[Data entries]
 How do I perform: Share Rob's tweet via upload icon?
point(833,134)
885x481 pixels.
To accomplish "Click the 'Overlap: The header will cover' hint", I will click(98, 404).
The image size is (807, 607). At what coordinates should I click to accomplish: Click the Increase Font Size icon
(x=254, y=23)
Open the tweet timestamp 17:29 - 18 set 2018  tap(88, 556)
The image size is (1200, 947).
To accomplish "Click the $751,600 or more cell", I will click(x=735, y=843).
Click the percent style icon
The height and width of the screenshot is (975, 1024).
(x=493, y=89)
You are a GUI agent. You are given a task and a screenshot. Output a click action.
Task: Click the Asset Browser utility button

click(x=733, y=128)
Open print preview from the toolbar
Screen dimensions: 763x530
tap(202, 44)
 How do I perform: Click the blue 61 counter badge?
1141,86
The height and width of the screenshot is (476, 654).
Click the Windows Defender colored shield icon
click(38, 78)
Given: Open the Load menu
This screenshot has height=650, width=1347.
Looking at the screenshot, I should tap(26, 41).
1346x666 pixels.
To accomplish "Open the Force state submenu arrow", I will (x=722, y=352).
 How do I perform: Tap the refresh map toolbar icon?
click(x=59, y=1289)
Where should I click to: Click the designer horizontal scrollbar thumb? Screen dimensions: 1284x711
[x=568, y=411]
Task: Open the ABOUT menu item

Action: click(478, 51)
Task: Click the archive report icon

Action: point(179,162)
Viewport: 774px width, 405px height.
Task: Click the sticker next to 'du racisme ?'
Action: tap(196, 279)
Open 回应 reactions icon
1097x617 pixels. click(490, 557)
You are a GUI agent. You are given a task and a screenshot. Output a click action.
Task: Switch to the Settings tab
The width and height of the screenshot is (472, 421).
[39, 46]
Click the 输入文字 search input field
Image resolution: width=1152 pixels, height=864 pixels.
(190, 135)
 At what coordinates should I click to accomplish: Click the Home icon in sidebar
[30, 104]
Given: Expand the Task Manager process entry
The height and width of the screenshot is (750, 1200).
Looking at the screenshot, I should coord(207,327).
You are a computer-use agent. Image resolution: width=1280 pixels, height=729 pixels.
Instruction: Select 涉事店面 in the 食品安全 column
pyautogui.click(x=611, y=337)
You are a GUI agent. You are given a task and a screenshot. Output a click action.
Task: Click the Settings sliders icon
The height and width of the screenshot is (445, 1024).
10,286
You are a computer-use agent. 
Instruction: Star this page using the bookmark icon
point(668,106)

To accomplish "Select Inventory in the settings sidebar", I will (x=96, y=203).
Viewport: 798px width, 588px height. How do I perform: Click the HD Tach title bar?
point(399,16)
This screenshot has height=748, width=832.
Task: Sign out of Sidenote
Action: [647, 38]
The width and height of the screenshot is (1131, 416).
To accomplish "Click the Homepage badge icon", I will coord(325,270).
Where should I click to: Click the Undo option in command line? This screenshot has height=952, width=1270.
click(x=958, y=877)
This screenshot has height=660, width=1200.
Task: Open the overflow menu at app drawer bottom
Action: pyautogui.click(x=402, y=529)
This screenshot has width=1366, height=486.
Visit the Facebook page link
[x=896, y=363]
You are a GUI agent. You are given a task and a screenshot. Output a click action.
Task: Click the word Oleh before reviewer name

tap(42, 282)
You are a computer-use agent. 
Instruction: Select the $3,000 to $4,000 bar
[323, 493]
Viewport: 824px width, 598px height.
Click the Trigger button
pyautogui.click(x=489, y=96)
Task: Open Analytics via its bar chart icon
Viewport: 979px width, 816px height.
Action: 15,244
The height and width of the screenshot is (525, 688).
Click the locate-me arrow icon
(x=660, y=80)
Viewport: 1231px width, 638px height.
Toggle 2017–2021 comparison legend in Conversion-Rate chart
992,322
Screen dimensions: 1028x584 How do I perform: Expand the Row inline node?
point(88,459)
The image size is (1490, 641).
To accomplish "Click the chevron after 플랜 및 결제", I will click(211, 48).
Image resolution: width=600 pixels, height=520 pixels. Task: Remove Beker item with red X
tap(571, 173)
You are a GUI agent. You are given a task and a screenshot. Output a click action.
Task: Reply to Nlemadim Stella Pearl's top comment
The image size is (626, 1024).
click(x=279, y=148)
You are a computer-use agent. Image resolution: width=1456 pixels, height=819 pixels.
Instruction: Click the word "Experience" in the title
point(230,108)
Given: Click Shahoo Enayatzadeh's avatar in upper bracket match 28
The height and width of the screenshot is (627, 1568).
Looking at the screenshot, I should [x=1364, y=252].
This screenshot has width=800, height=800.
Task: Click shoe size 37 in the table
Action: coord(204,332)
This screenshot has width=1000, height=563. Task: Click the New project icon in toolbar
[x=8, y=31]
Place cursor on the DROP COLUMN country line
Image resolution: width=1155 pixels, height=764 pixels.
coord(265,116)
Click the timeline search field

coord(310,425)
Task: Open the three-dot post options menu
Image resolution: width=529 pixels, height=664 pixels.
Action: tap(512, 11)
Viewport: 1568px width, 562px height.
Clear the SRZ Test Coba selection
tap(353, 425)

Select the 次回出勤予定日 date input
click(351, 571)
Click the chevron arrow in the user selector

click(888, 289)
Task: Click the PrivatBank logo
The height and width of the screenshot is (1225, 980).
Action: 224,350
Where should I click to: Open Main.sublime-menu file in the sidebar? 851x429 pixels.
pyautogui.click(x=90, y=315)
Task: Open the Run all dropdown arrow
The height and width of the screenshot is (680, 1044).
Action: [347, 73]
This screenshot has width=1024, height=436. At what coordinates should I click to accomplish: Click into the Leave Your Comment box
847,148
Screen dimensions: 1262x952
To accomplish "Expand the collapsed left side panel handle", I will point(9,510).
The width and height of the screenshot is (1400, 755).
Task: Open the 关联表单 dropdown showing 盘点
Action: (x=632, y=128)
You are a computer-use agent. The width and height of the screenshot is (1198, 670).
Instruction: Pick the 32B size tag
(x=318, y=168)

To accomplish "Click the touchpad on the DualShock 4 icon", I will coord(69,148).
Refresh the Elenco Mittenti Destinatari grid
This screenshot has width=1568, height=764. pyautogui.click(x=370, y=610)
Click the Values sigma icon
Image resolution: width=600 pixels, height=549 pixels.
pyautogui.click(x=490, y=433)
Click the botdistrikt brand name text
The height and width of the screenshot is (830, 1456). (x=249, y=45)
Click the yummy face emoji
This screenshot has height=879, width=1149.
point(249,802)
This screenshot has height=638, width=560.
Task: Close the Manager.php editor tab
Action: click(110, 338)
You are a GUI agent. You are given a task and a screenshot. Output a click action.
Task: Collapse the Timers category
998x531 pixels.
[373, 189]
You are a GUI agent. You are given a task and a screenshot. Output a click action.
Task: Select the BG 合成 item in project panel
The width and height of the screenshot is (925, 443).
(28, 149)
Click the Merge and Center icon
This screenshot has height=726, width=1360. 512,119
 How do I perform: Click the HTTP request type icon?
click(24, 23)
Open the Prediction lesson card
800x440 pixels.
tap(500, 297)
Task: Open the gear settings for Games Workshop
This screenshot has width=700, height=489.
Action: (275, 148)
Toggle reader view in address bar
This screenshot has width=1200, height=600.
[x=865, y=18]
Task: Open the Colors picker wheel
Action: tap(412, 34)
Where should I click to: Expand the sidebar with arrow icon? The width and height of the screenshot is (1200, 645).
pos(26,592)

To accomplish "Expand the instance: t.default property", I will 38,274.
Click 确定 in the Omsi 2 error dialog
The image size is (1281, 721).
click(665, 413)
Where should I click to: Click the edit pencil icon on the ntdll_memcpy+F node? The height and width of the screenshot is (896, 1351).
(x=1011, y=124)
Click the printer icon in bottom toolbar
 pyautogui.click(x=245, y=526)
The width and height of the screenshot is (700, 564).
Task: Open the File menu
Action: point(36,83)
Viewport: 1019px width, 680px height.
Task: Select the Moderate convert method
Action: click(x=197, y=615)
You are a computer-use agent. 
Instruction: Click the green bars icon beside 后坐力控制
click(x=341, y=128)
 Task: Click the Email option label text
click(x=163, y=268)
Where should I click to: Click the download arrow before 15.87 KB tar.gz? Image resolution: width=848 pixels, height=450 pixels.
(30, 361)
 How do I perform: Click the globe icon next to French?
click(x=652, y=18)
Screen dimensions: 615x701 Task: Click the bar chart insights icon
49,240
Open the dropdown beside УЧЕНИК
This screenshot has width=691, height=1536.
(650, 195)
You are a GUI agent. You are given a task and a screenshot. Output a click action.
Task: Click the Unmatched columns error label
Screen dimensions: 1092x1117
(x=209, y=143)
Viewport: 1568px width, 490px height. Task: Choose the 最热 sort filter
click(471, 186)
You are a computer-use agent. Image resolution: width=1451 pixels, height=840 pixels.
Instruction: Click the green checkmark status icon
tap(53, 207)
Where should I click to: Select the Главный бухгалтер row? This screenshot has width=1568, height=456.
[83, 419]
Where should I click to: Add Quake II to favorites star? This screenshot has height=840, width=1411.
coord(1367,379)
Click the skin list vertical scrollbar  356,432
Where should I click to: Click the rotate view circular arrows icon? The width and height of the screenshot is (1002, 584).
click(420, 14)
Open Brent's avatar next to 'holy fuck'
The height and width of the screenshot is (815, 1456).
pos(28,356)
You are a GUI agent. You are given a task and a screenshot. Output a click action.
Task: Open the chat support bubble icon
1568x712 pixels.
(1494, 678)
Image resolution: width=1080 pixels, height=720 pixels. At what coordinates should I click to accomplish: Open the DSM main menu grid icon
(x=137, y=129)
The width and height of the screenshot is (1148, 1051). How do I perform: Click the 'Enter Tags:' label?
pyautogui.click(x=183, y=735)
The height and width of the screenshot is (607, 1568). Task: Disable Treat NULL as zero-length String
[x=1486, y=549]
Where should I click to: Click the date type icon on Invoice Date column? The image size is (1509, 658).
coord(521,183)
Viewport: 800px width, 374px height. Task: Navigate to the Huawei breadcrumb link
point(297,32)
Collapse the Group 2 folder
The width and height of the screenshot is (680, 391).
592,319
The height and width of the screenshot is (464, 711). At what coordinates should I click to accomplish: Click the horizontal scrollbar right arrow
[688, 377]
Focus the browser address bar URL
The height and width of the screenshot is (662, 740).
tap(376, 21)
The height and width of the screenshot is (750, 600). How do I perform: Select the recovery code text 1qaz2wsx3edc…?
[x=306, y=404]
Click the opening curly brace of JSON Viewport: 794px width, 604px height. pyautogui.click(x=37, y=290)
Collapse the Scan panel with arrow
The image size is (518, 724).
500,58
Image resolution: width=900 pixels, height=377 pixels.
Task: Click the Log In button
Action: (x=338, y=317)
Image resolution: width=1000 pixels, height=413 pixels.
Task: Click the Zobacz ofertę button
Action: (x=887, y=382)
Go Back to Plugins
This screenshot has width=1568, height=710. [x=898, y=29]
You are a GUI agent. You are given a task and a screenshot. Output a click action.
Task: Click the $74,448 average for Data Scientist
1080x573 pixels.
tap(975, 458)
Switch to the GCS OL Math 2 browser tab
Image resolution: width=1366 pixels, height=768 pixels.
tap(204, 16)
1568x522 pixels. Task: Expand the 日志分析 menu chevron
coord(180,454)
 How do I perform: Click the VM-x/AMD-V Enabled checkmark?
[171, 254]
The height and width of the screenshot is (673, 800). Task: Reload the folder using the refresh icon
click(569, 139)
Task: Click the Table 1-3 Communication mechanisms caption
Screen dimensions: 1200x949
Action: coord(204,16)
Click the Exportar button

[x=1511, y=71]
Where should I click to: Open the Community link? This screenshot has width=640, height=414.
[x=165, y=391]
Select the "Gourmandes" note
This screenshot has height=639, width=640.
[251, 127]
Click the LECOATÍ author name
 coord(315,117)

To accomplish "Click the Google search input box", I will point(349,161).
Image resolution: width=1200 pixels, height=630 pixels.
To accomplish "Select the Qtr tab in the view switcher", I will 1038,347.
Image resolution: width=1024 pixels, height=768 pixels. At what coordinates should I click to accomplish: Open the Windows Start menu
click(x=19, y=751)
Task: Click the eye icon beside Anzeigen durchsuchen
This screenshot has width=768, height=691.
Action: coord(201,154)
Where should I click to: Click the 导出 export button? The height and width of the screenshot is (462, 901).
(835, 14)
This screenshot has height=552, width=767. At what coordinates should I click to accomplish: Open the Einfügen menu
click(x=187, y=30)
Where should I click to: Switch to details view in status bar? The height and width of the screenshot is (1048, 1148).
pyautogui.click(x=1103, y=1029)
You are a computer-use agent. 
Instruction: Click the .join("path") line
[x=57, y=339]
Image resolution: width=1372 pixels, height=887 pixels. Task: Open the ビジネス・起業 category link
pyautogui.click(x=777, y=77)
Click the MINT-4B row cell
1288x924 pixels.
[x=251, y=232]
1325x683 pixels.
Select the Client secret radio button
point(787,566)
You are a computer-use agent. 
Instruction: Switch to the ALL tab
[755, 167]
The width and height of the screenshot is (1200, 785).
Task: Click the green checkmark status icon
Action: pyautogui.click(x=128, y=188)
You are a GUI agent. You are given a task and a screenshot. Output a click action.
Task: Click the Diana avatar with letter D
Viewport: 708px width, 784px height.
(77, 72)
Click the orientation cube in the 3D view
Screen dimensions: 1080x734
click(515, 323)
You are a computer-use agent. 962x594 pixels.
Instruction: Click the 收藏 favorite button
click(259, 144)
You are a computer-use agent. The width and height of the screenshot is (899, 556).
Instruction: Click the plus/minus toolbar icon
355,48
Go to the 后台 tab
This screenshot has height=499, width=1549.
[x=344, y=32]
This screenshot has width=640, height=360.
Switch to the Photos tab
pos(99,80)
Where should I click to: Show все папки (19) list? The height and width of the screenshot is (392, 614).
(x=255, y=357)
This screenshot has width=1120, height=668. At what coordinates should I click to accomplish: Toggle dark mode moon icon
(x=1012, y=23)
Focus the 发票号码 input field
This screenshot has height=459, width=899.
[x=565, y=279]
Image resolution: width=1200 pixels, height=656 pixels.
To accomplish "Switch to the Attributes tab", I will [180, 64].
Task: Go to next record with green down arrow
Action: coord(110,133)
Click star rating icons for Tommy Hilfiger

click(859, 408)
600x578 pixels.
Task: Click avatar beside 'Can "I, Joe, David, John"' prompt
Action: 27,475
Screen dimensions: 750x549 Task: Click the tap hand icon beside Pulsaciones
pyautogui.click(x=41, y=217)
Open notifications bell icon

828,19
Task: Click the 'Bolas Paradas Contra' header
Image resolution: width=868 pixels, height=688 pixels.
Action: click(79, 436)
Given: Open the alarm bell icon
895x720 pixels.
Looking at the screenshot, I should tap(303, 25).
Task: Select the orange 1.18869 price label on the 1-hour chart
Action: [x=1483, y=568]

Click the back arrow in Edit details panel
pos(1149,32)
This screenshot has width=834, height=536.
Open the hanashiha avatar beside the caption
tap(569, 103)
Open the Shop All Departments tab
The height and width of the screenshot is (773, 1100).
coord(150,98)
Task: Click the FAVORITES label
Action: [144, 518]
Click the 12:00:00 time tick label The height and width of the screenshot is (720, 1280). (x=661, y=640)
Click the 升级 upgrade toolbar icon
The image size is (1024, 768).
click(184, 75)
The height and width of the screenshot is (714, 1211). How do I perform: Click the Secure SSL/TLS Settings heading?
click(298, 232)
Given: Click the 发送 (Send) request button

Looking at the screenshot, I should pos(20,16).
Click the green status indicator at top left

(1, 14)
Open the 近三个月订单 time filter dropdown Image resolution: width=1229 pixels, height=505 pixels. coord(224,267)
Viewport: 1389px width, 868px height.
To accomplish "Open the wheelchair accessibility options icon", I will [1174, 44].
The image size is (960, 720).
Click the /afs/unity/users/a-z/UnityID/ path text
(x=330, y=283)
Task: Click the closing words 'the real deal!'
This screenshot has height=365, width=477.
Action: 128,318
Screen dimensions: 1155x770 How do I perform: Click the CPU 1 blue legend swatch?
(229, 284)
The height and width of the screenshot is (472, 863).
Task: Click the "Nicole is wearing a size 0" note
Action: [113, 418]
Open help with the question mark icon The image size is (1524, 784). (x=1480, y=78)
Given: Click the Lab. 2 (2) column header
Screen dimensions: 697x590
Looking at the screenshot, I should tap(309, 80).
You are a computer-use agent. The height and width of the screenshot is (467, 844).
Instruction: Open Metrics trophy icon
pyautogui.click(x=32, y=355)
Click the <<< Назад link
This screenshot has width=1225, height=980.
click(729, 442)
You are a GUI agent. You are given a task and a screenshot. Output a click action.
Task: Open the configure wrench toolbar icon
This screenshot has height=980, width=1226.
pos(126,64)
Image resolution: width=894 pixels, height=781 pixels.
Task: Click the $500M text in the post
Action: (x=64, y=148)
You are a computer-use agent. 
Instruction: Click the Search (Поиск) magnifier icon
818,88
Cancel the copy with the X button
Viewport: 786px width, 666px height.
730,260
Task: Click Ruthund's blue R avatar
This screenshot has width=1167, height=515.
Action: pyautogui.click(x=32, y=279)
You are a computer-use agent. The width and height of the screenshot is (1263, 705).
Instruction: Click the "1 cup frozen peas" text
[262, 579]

#### [WHAT YOU SHOULD DO]
Going through the records above, count the lines that hold "options" and answer with the count alone.

#### [TASK RESULT]
2